İstanbul’daki toplantıda özellikle Türkiye’ye yağlama yapılması, Türkiye’nin ekonomisinin yükselişte olduğunun vurgulanması, bazı kredi kotalarının bu ülkeye aktarılması aslında bir tuzaktır. Bundan önceki yazılarımızda da dile getirdiğimiz üzere küresel ekonomik yapılanmada IMF ve Dünya Bankası prangalarının korunması amacıyla bu tuzaktan yararlanılmak isteniyor.

Toplantıda IMF’nin sermayesinin artırılması yönünde karar verilmesi de iddia edildiği gibi bu teşkilatın çözüm üretme gücünün değil, finans kaynakları üzerindeki tahakküm gücünün artırılması böylece küresel krizin, küresel kapitalizmin çöküşünü hızlandırmasına engel olunması içindir.

İstanbul kararlarının başlangıç kısmında gidişatın iyi olduğu, finans kaynaklarının açıldığı fakat kesin çözümün biraz zaman alacağı türündeki bilgiler bizim tahminimize göre vakıanın ortaya konması değil, psikolojik yönlendirme amacı taşımaktadır.
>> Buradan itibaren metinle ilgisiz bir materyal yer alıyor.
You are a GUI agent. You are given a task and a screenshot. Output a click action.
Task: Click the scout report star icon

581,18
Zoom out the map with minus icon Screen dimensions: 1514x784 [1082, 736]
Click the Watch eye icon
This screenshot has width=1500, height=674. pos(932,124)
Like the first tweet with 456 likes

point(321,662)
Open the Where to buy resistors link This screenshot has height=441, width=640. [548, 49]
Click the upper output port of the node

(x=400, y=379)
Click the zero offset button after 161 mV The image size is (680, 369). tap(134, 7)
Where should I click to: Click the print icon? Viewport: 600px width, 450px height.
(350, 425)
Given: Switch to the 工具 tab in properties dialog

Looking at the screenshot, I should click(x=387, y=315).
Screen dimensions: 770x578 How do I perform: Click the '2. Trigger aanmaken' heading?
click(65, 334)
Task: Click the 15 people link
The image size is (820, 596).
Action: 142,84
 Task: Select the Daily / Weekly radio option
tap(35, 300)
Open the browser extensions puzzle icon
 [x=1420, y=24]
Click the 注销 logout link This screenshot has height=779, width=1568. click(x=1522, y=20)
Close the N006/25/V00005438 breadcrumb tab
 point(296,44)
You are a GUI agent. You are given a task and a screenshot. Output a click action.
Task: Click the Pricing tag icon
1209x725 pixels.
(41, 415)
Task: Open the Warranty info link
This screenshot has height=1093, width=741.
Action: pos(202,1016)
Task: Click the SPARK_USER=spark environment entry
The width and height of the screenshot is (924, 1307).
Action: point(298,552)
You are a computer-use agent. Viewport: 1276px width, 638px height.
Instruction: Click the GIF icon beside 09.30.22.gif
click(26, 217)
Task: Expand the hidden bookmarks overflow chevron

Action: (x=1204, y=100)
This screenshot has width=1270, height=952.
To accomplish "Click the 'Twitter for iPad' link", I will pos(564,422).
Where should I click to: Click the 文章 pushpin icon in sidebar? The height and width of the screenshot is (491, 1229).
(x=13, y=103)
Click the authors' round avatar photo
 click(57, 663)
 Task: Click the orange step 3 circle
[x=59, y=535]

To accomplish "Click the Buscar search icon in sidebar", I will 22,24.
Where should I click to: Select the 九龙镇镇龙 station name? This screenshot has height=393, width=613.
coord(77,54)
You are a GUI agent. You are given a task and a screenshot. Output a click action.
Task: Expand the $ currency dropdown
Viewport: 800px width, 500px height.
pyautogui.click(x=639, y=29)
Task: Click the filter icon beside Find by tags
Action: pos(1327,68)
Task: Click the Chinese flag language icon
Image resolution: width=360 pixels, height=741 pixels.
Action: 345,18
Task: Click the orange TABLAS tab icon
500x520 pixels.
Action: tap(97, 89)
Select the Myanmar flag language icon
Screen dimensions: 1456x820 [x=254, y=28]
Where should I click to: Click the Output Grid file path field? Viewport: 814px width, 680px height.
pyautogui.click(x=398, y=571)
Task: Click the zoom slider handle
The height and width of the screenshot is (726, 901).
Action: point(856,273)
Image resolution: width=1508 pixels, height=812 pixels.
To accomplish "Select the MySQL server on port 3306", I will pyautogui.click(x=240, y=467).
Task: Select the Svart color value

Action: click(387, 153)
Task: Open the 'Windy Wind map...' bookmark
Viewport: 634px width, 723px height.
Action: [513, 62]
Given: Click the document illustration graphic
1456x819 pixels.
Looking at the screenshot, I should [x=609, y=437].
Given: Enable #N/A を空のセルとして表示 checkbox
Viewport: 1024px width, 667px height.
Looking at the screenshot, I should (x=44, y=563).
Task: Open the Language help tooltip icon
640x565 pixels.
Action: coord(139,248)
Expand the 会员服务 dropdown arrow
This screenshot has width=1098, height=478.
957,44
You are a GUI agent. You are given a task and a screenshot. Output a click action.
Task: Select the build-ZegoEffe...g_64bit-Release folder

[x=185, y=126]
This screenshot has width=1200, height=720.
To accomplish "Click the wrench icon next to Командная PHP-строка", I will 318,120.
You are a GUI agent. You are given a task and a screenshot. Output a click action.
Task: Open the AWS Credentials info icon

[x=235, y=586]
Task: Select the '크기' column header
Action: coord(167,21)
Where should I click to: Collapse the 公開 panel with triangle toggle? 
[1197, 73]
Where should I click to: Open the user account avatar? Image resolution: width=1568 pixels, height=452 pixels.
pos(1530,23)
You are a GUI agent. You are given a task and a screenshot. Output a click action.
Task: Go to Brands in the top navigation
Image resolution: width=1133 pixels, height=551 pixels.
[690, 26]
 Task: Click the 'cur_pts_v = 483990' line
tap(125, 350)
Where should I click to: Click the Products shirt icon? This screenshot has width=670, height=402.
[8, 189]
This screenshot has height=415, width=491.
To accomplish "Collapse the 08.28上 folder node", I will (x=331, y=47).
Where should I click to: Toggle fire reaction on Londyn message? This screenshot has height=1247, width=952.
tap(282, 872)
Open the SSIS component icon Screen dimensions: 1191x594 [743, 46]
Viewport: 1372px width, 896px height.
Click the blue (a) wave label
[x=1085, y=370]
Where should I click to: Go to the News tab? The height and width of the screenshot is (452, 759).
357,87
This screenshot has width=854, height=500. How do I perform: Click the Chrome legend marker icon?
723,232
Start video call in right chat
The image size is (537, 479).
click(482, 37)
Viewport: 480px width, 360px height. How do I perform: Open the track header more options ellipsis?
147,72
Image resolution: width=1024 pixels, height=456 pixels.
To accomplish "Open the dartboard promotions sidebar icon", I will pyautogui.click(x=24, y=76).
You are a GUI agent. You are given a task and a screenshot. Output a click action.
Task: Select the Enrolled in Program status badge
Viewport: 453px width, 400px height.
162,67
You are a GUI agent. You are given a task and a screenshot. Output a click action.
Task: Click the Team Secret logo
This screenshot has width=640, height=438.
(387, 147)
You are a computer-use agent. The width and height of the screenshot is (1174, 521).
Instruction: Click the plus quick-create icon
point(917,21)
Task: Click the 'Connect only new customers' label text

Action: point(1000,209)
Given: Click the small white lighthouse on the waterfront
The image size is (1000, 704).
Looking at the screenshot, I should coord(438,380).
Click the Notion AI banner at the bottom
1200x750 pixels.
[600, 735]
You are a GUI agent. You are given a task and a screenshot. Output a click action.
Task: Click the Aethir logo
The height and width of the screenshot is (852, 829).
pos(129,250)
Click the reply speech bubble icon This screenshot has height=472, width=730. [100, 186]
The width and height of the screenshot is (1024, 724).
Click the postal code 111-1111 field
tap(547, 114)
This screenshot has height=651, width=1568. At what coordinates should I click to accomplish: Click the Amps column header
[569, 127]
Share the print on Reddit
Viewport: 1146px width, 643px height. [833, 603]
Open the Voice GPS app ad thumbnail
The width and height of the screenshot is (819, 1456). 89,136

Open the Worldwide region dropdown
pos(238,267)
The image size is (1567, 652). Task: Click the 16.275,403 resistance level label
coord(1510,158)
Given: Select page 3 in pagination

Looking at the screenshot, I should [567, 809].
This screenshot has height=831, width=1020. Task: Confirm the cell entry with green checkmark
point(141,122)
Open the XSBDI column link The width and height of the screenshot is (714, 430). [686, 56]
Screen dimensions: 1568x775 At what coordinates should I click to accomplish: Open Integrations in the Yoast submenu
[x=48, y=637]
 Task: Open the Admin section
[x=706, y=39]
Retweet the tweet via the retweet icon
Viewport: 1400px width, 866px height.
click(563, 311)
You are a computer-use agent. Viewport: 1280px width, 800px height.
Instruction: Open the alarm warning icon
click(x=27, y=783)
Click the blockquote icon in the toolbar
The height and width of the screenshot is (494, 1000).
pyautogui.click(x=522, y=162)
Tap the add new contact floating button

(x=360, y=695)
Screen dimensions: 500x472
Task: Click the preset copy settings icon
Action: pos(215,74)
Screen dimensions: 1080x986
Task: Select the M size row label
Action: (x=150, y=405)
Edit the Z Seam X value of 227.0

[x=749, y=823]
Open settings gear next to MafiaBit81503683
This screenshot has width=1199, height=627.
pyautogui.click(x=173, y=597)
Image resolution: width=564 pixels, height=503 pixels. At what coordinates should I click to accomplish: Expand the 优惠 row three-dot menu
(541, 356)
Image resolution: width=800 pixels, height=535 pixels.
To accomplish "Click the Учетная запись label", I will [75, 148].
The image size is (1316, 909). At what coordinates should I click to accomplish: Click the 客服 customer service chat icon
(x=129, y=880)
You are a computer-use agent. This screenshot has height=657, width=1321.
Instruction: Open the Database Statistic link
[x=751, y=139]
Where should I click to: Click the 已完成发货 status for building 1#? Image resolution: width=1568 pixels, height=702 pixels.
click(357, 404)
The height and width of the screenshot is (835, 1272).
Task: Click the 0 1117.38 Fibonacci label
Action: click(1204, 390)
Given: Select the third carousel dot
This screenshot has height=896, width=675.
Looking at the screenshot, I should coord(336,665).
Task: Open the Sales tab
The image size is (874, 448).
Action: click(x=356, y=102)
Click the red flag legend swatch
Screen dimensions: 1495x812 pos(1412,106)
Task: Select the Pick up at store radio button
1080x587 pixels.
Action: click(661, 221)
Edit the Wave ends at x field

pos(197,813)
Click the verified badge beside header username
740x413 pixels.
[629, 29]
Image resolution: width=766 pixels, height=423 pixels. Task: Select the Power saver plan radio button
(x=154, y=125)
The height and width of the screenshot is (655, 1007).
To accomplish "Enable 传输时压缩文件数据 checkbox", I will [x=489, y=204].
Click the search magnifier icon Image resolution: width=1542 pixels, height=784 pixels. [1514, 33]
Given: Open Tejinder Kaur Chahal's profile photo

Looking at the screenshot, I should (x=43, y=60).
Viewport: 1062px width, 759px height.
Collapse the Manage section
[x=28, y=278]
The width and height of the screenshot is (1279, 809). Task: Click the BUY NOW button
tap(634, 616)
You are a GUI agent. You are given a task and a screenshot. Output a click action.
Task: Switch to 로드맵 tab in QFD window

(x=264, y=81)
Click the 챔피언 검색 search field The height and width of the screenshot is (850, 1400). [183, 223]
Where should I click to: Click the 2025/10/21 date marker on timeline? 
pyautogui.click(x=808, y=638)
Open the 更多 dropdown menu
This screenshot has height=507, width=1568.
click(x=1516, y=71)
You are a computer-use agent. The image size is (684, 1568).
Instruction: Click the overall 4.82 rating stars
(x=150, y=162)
Bundan önceki uluslararası toplantıların hepsinde de aynı şeyler söylendi. Ama her toplantıda aynı noktadan başlanması hatta bir öncekine nispetle daha geriden alınması söylenenlerin inandırıcılığını ortadan kaldırıyor. Bizim tahminimize göre küresel krizin çözümü için başvurulan iyileştirme metotları suni teneffüstür. Ondan dolayı İstanbul kararlarının hayata geçirilmesi önem taşıyor.

Gerçekte yapılması gereken özgürleşme, IMF ve Dünya Bankası zincirlerini atarak bağımsız ekonomi politikaları geliştirmedir. Türkiye’nin de yapması gereken şu an nefes alma zorluğu çeken küresel ekonomik düzenin yeniden sağlığına kavuşturulması çabalarına öncülük etmek değil, bağımsız ekonomi politikaları geliştirmek ve zayıf bırakılmış ülkelere de bu konuda öncülük etmek olmalıdır.

Bağımsız ekonomi politikaları geliştirmenin temel şartlarından biri de uluslar arası para piyasalarında dolar ve euro saltanatına son verilmesidir. Bunun başarılması durumunda IMF ve Dünya Bankası da fonksiyonunu yitirmeye başlayacak ve küresel ekonomik düzeni ayakta tutan direklerin en güçlü olanı çökecek. Diğer direkler de zaten küresel ekonomik kriz sebebiyle çatırdamış durumdadır.